## PROBLEM DETAILS
The response should hold each line from the entries below where "rating" is found.

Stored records
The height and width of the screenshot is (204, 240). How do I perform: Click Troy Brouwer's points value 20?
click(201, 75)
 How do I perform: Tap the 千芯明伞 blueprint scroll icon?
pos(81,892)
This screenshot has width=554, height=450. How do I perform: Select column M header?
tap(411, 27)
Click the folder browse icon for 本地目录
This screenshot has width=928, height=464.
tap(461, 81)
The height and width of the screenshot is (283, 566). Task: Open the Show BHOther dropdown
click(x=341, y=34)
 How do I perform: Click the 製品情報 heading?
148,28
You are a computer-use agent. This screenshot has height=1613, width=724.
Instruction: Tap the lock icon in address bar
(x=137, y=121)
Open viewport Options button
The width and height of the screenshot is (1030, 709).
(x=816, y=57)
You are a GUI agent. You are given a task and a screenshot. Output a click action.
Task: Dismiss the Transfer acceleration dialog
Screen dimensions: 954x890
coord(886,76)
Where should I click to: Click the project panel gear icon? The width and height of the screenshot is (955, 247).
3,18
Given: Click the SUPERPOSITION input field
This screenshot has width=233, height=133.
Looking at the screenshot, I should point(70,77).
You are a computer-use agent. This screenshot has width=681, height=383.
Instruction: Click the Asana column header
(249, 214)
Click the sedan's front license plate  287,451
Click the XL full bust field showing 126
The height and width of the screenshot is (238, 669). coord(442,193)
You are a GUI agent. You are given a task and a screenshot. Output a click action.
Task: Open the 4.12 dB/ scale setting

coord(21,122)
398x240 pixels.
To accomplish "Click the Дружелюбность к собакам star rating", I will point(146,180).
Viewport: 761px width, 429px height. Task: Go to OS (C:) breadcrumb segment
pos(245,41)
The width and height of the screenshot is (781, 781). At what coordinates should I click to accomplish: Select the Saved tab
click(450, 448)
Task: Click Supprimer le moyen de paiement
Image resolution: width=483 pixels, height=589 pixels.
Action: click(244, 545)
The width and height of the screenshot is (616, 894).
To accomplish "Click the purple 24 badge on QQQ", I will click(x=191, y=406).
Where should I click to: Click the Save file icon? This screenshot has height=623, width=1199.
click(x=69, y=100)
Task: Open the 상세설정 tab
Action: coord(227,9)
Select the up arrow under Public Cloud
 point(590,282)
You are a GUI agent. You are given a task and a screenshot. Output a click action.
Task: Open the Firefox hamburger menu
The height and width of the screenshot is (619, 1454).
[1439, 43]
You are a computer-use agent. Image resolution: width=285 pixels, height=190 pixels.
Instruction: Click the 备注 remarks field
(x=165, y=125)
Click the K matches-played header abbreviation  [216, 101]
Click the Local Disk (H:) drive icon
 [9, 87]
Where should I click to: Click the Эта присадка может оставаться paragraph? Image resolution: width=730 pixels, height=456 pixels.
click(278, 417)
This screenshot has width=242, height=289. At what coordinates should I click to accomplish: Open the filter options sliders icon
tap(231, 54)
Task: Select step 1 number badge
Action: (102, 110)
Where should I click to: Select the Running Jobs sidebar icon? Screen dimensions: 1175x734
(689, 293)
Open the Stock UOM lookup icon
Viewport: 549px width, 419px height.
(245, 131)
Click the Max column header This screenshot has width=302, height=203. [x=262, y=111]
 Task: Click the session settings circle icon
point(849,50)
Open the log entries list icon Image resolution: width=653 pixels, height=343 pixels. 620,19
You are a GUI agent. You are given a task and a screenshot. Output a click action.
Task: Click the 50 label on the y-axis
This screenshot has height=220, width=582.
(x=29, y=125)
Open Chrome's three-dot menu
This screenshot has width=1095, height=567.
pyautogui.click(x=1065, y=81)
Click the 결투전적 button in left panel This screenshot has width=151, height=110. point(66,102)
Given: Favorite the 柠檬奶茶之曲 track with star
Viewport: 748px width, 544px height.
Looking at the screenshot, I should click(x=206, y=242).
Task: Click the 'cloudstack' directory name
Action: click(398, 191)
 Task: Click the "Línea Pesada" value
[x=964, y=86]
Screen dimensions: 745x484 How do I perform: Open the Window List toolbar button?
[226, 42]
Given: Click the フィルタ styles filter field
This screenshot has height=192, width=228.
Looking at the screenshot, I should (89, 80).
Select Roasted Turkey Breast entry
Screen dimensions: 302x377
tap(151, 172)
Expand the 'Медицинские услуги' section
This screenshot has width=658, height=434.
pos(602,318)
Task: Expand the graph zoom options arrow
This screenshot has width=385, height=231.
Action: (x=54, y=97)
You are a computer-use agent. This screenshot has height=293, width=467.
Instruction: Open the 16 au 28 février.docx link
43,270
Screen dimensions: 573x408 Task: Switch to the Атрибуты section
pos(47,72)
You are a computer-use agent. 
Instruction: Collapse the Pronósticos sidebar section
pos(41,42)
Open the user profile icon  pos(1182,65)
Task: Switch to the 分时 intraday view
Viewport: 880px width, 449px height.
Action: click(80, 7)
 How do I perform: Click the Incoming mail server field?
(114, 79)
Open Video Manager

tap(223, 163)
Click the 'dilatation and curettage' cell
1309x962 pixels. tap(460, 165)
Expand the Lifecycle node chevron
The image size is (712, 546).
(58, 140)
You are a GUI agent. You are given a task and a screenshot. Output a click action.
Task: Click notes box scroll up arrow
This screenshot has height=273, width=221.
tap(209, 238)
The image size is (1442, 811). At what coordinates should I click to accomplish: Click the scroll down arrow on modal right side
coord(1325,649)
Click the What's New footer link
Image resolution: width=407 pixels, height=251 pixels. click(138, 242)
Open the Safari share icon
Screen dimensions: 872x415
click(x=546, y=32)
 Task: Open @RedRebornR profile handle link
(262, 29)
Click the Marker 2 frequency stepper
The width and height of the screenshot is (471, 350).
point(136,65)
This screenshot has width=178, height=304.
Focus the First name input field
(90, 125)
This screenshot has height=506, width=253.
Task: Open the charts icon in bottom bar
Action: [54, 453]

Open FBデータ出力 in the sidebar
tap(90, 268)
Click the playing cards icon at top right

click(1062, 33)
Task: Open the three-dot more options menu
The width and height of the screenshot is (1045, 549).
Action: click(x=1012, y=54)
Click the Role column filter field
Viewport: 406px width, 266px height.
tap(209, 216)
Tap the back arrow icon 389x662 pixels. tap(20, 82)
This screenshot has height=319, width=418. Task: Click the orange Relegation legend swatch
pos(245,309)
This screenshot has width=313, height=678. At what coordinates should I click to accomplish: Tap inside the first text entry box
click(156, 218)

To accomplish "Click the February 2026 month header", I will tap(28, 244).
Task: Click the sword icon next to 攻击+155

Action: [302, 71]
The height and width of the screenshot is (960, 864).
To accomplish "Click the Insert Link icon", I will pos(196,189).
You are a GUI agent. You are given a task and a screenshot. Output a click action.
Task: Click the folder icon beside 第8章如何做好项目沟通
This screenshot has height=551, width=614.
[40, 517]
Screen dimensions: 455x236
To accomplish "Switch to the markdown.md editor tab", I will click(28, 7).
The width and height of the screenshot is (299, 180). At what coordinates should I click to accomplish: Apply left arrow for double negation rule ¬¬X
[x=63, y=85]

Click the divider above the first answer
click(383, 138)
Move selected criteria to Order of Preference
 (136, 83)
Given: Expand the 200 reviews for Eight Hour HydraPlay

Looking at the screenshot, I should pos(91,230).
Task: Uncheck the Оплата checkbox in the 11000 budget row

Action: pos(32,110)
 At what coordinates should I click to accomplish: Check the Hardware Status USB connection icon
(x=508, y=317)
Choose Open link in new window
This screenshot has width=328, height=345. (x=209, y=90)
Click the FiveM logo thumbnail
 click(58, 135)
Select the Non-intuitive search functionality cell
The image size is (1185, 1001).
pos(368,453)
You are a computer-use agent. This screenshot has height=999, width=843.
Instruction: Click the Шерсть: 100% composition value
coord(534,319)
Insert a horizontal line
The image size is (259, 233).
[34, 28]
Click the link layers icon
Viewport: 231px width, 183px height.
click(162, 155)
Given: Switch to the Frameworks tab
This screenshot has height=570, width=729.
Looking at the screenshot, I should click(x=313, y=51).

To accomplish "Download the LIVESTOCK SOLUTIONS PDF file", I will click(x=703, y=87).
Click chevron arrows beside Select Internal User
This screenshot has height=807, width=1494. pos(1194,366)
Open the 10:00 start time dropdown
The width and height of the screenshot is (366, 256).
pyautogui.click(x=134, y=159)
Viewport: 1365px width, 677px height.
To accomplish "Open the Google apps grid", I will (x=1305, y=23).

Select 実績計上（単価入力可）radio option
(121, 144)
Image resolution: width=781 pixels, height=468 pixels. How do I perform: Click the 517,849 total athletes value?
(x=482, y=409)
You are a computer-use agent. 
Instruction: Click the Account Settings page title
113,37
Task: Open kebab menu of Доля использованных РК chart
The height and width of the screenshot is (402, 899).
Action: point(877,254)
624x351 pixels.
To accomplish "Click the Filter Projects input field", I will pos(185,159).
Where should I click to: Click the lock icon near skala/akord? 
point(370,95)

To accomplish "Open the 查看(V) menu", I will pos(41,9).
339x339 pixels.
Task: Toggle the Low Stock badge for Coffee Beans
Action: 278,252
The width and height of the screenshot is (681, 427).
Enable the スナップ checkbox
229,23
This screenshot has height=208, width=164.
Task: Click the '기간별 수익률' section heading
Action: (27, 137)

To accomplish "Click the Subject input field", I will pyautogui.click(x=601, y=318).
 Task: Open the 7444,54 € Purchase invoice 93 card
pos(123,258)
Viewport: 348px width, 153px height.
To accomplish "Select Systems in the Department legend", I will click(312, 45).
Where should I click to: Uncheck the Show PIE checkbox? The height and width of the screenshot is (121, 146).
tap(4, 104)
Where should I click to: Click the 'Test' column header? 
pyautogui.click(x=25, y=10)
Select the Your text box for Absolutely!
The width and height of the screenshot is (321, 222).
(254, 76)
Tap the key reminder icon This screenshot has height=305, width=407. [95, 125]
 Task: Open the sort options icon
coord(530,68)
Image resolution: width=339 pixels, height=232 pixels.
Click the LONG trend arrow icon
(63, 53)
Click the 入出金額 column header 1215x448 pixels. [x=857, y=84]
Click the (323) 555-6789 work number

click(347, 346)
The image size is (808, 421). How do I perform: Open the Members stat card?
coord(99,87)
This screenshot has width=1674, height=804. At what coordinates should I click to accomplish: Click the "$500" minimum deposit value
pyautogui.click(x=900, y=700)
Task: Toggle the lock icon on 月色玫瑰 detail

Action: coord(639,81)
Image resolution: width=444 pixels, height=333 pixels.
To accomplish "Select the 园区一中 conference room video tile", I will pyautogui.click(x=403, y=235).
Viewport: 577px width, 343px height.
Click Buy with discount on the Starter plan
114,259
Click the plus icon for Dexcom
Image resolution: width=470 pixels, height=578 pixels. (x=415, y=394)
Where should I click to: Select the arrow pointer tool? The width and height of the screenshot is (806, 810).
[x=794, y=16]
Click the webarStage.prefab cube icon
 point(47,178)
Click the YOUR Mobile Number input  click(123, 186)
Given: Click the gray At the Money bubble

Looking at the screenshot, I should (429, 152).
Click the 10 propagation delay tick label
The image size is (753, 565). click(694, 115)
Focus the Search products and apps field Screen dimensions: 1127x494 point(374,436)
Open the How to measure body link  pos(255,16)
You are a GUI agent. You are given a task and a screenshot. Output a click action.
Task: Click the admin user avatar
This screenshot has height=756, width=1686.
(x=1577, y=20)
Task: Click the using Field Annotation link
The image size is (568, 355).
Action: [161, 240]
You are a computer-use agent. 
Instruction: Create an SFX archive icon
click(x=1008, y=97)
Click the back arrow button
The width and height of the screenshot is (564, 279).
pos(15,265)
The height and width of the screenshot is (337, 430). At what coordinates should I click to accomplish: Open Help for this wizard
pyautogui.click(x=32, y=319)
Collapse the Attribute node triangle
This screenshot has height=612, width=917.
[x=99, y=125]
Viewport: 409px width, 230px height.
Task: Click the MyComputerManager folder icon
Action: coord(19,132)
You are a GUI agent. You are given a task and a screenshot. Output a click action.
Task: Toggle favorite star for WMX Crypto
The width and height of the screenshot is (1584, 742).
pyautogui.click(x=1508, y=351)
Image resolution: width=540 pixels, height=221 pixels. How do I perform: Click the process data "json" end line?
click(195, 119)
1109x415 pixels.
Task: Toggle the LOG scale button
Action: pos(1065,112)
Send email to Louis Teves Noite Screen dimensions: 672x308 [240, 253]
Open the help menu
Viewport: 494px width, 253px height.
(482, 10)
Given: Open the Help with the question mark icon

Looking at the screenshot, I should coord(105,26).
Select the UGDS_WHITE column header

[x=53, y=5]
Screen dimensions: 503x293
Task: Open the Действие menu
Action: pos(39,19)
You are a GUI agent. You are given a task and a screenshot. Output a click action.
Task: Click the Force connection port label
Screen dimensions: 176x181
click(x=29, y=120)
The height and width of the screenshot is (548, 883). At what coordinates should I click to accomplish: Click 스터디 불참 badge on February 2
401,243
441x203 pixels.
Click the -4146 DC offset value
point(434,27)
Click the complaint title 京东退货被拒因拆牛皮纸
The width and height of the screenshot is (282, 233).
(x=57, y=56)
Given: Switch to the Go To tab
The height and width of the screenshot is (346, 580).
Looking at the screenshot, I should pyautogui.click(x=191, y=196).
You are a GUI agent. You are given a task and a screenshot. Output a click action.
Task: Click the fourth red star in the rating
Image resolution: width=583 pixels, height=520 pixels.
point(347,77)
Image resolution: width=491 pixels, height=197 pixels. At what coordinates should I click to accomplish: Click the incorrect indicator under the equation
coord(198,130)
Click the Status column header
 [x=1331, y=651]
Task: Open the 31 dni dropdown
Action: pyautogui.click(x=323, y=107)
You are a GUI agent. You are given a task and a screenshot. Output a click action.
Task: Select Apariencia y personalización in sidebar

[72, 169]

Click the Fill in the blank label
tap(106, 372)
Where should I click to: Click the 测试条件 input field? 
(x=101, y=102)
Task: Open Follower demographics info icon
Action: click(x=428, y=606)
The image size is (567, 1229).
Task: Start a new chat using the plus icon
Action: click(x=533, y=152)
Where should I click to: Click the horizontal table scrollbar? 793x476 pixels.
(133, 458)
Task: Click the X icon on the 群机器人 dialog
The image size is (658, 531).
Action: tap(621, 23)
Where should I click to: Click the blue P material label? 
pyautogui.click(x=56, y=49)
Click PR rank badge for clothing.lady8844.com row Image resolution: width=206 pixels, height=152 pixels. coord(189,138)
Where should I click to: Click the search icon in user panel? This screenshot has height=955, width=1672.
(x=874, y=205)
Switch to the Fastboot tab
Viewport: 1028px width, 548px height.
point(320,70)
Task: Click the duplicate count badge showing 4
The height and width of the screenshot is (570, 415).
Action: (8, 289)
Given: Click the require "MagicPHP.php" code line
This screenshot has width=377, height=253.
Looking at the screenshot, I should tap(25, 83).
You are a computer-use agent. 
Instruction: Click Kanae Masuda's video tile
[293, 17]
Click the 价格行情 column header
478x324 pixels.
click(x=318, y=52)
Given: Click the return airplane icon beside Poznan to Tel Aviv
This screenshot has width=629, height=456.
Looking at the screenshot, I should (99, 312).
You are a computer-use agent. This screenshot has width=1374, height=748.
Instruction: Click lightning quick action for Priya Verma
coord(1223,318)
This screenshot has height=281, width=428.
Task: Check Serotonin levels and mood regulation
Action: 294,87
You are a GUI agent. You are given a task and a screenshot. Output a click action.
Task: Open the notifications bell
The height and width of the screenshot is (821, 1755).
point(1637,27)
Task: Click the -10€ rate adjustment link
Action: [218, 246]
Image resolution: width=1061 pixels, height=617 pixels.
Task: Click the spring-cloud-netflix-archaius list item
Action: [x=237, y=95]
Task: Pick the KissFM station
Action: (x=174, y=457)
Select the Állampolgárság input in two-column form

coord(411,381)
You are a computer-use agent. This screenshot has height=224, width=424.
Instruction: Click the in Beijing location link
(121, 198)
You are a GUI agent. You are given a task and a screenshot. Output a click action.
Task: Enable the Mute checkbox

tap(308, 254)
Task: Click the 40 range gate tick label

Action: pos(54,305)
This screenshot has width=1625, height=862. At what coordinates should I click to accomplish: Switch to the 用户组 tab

## REPLY TO THE EXERCISE
To accomplish "Click the Дружелюбность к собакам star rating", I will point(146,180).
Task: Click the fourth red star in the rating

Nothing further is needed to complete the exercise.